The Washington Times

National titles: Who decides? Mostly, the schools

SOUTH BEND, IND. (AP) - Quick, name the college football team that has won the most national championships. Alabama? Notre Dame? Princeton?

If you gave any of those answers, and maybe a few others, you might be right. Because over the years there have been a lot of organizations using different methods to determine who they think is national champion.

No wonder “mythical” is the word that often precedes national title.

“There is no official standard because there is no official national champion,” said Kent Stephens, historian at the College Football Hall of Fame in South Bend. “It all depends on the standard the school wishes to utilize. The national champion is in the eye of the beholder.”

This explains how Princeton can claim 28 national championships, starting with the first one in 1869. The Tigers went 1-1 that season against Rutgers in the only two games played in college football that year. They were retroactively crowned champion by several ranking organizations.

Among more traditional powerhouses, Alabama claims the most national championships with 14, followed by Notre Dame with 11, which is the same number Southern California and Michigan say they deserve.

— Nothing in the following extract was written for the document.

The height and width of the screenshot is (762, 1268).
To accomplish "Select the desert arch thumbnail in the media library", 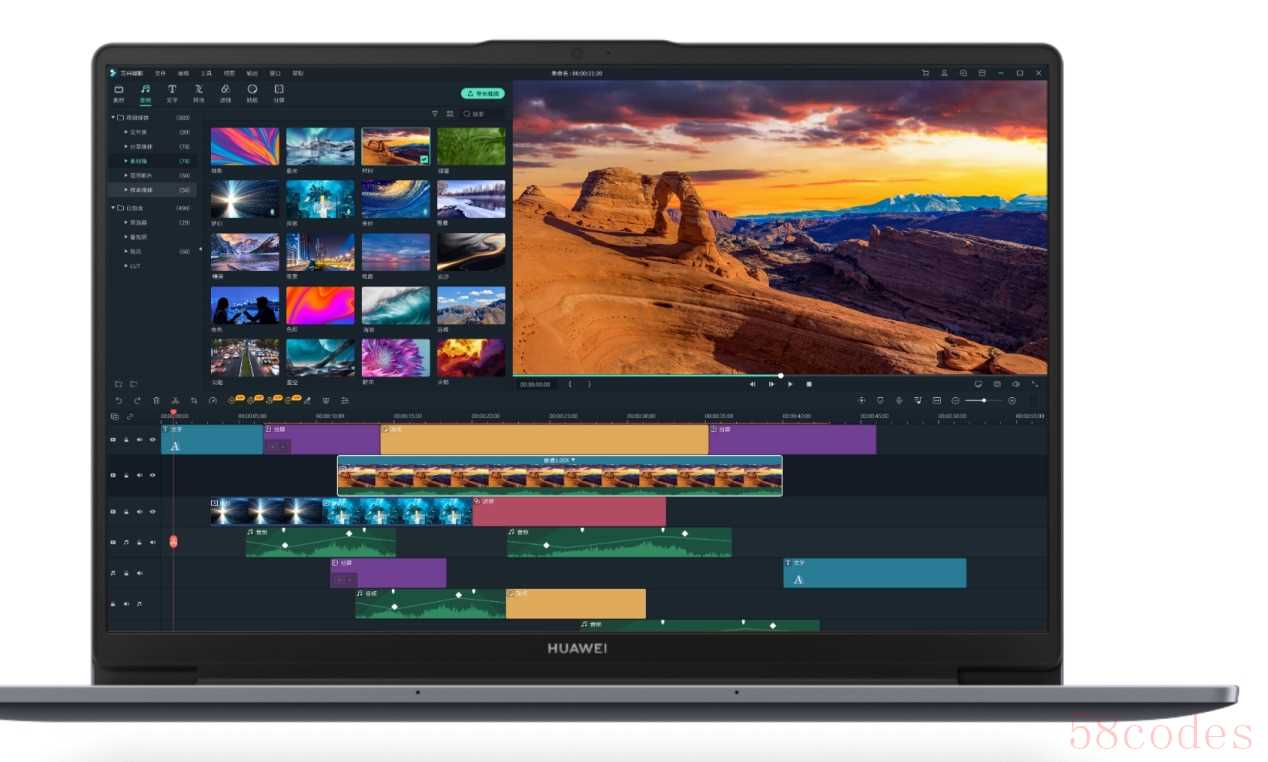I will pyautogui.click(x=395, y=146).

The Fighting Irish and Crimson Tide are tied at eight for the number of times they have been declared national champions by The Associated Press since the wire service started its poll in 1936. One of the teams will be awarded its ninth AP title in the wee hours of Jan. 8, after the BCS title game.

The biggest difference between the number of overall national championships Alabama and Notre Dame claim is the way they add up their titles.

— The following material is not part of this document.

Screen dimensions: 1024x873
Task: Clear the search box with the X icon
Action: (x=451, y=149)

Notre Dame senior associate athletic director John Heisler said the school only counts seasons when it feels as if most of the rating services agreed the Fighting Irish were the champs.

“When there isn’t any debate, that Notre Dame would be considered the consensus national champions,” Heisler said.

Alabama associate athletic director Doug Walker said The Tide feels its claim is just as solid.

“We acknowledge that some question one of our claimed national championships, the title from 1941, but we do claim 14 football national championships,” he said.

Here are some of the national championships involving Alabama and Notre Dame.

___

1924 _ Notre Dame, led by the famed Four Horsemen, finished 10-0. There was no national champion declared at the time, but two years later University of Illinois economics professor Frank Dickinson devised a mathematical point system to determine a national champion, Stephens said. Notre Dame coach Knute Rockne persuaded Dickinson to retroactively determine a national champion for the 1925 (Dartmouth) and 1924 seasons. Others also were retroactively declared national champions.